Siempre pensaba que lo
correcto sería condenar -en un caso así y como mínimo- a 15 años, que es
la suma resultante de visibilizar a cada una de las tres víctimas. Menos
de 15, implica que a alguna víctima no le estoy computando su mínimo de 5 años
o que a cada una de las tres le quité algún añito de su mínimo legal.
Qué es lo que hacen los
abolicionistas y/o minimalistas:
No ponen 15, ni mucho menos,
45 años. “Porque es cruel”.
Aplican el método
“composicional” de la pena que implica que las escalas legales en el concurso
se “diluyen”, y condenan, por ejemplo, a 8 años, 7 años, o 6 años y ocho meses.
Como enseña el “Sensei local” asperjan. No suman. Jamás. ¡Dios nos libre
y nos guarde de semejante crueldad!
La pregunta que yo me y les
hacía, era: con este método de ustedes, ¿a qué víctima estamos ignorando, con
este “precio de liquidación de fin de temporada”?.
Lo mismo pasa con el art. 58
CP, cuando hay que unificar condenas.
El delincuente tiene una
condena en San Isidro, otra en Quilmes, otra en Lomas de Zamora. Para unificar
tienen que haber quedado firmes las tres condenas. Son cosa juzgada, cuidado.
La sentencia de San Isidro lo
condenó a 8 años, la de Quilmes a 10 años y la de Lomas a 5 años.
Mi maestra de matemáticas me
pondría una carita feliz en el cuaderno si yo decía que la suma, al unificar
esas tres condenas firmes, daba la pena única de 23 años.
Mis razones para aplicar 23
años eran muy simples: a) son tres cosas juzgadas. No puedo alterar los hechos.
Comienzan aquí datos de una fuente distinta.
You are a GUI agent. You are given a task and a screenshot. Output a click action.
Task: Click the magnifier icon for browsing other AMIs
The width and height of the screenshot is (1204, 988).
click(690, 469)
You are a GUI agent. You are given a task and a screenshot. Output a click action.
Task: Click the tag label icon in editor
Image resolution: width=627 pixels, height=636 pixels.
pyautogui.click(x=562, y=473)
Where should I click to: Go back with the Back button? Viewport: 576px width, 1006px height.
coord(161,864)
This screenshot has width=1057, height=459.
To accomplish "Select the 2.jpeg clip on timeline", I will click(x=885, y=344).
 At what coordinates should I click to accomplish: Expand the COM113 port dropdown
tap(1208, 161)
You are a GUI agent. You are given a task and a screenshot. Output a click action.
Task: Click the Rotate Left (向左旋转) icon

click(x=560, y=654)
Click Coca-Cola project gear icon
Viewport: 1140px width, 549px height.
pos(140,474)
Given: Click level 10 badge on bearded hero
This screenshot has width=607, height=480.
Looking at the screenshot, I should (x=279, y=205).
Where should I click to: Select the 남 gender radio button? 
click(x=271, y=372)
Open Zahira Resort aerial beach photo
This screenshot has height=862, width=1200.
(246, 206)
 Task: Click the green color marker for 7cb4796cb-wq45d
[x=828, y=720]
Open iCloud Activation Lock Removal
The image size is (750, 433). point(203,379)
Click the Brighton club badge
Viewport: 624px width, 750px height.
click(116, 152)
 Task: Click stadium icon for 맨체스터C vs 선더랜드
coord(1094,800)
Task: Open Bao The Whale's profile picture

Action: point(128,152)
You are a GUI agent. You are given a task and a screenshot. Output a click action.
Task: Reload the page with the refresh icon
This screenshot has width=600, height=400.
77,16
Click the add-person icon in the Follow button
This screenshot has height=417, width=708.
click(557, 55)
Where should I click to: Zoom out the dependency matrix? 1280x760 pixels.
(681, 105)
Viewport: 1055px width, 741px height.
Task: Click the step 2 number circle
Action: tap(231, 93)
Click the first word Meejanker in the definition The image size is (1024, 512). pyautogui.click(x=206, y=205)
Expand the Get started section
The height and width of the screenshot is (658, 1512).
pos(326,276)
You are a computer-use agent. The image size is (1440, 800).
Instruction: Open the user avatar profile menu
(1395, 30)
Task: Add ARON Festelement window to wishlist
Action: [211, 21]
Los hechos generaron las circunstancias agravantes y éstas determinaron esas
respectivas penas. Si no puedo alterar hechos que dieron basamento a las penas,
¿con qué lógica voy a modificarlas, bajándolas al hacer composición de las
penas?
b) el código no me prohíbe
sumarlas. Todo lo que no está expresamente prohibido, está permitido.
Conclusión: dependía de qué
Sala de Casación tocase (poque al sumarles las penas se agraviaban e iban a
Casación), la suma quedaba tal cual, o había rebajas: llévese tres al precio de
dos.
El problema fue que dolió -y
sigue doliendo- que un violador serial de cinco víctimas en Casación recibiese
(en voto dividido, en honor a la verdad hay que decirlo) pena composicional
porque la sumatoria de penas por cada una de sus víctimas violadas era “cruel”.
Mi cuenta lo condenaba a 40 años, se bajó a 25.
El problema sigue siendo, que detrás hay personas, no remeras de una colección anterior.
Dra.
Mónica Rodríguez Piuma.
Ex fiscal. Ex Juez de Tribunal oral en lo Criminal.